The per-PSB packet decoding logic was wrong because it was assuming that pt_insn_get_sync_offset was being udpated after every PSB. Silly me, that is not true. It returns the offset of the PSB packet after invoking pt_insn_sync_forward regardless of how many PSBs are visited later. Instead, I'm now following the approach described in https://github.com/intel/libipt/blob/master/doc/howto_libipt.md#parallel-decode for parallel decoding, which is basically what we need.
A nasty error that happened because of this is that when we had two PSBs (A and B), the following was happening
1. PSB A was processed all the way up to the end of the trace, which includes PSB B.
2. PSB B was then processed until the end of the trace.
The instructions emitted by step 2. were also emitted as part of step 1. so our trace had duplicated chunks. This problem becomes worse when you many PSBs.
As part of making sure this diff is correct, I added some other features that are very useful.
- Added a "synchronization point" event to the TraceCursor, so we can inspect when PSBs are emitted.
- Removed the single-thread decoder. Now the per-cpu decoder and single-thread decoder use the same code paths.
- Use the query decoder to fetch PSBs and timestamps. It turns out that the pt_insn_sync_forward of the instruction decoder can move past several PSBs (this means that we could skip some TSCs). On the other hand, the pt_query_sync_forward method doesn't skip PSBs, so we can get more accurate sync events and timing information.
- Turned LibiptDecoder into PSBBlockDecoder, which decodes single PSB blocks. It is the fundamental processing unit for decoding.
- Added many comments, asserts and improved error handling for clarity.
- Improved DecodeSystemWideTraceForThread so that a TSC is emitted always before a cpu change event.

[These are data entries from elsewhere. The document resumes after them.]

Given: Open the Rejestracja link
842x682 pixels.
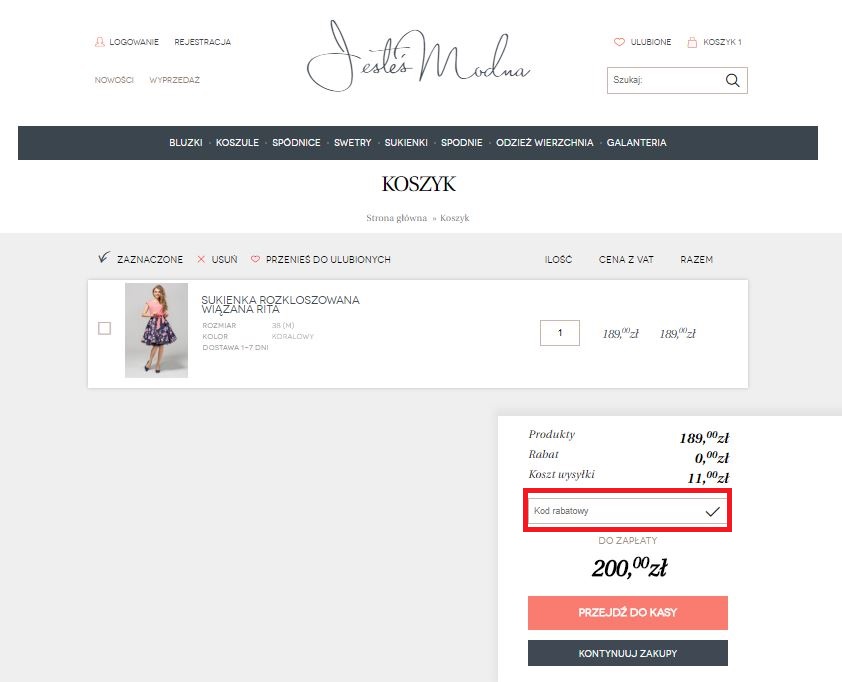Looking at the screenshot, I should 202,42.
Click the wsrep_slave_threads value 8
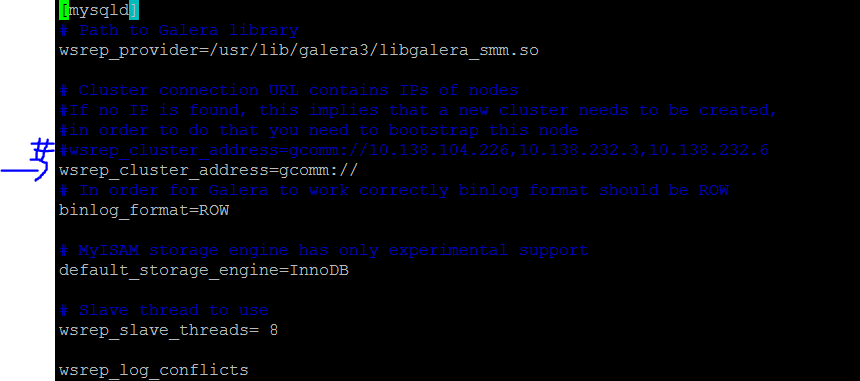This screenshot has height=381, width=860. pos(274,331)
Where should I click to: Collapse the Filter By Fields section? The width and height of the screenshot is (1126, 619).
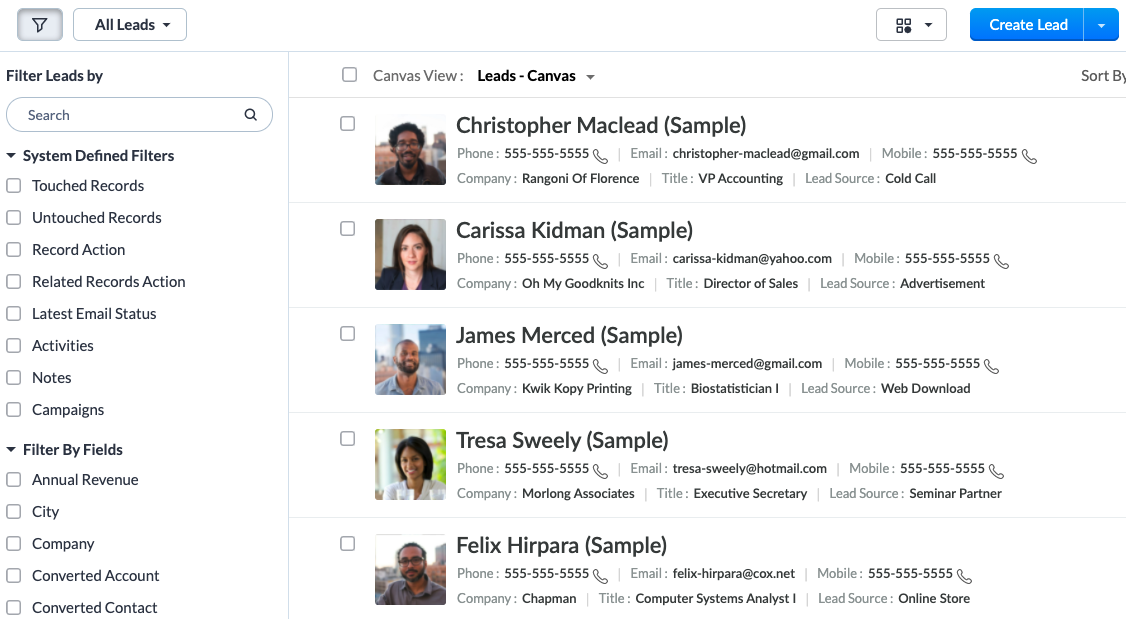12,450
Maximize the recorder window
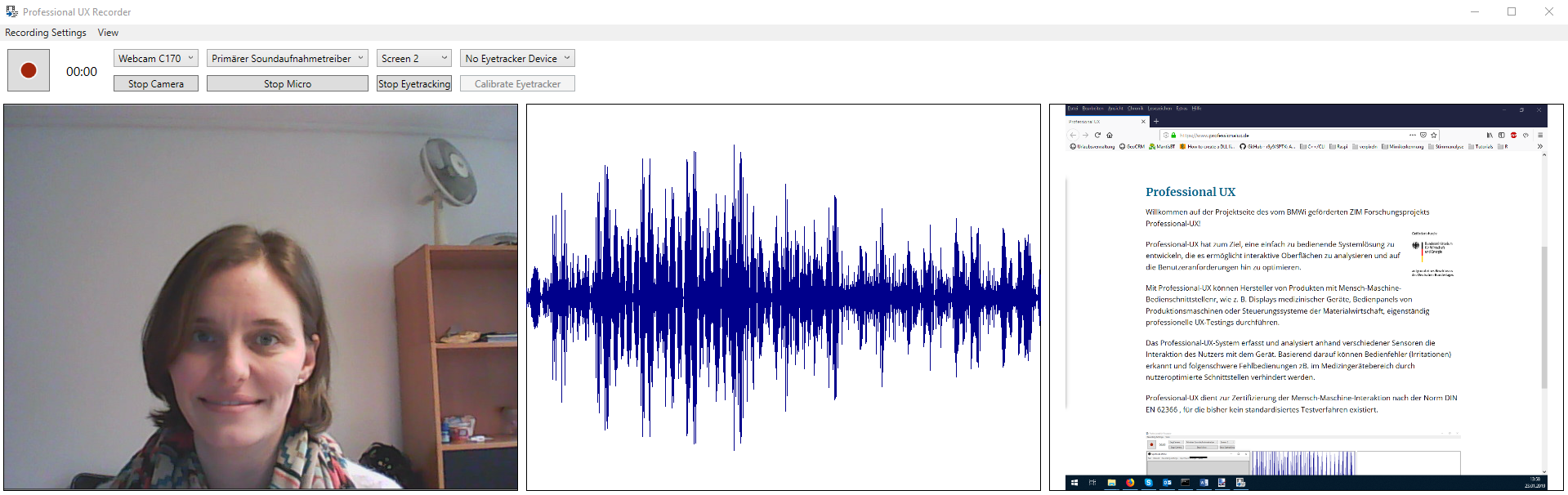Image resolution: width=1568 pixels, height=495 pixels. click(x=1512, y=11)
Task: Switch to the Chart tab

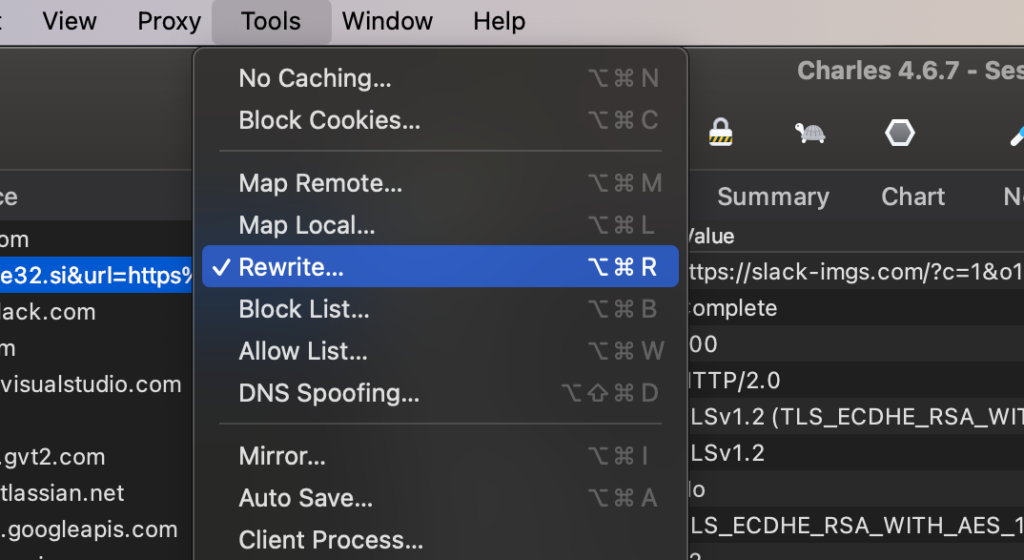Action: coord(913,196)

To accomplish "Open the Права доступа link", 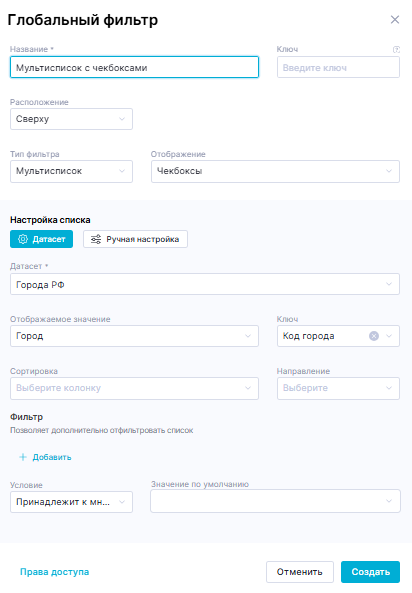I will (54, 572).
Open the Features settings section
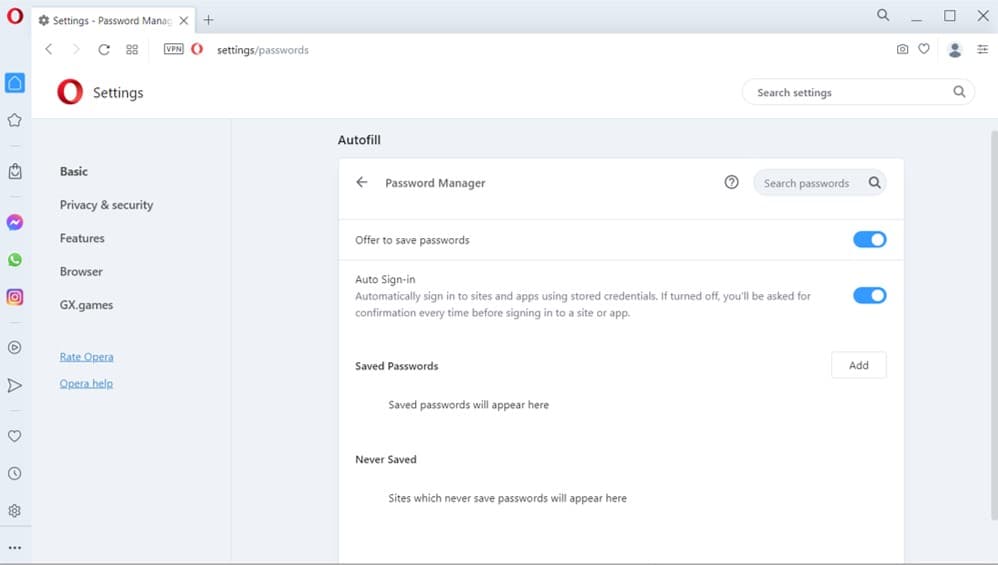Viewport: 998px width, 565px height. coord(82,238)
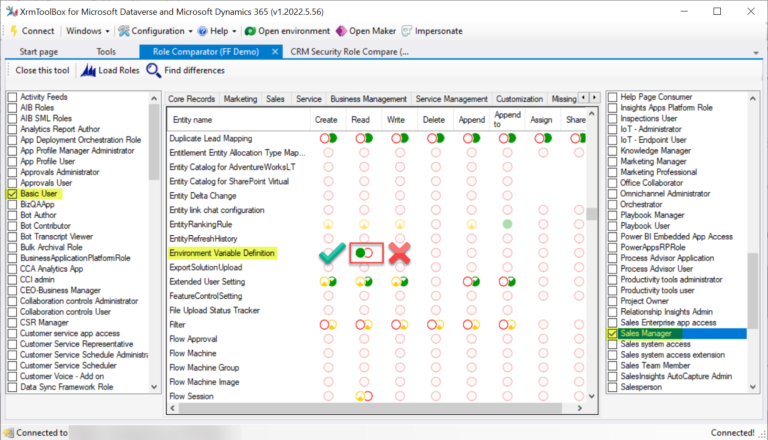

This was a bug that was annoying me before.
- SplitTraceInContinuousExecutions and FindLowestTSCInTrace are now using the query decoder, which can identify precisely each PSB along with their TSCs.
- Added an "only-events" option to the trace dumper to inspect only events.
I did extensive testing and I think we should have an in-house testing CI. The LLVM buildbots are not capable of supporting testing post-mortem traces of hundreds of megabytes. I'll leave that for later, but at least for now the current tests were able to catch most of the issues I encountered when doing this task.
A sample output of a program that I was single stepping is the following. You can see that only one PSB is emitted even though stepping happened!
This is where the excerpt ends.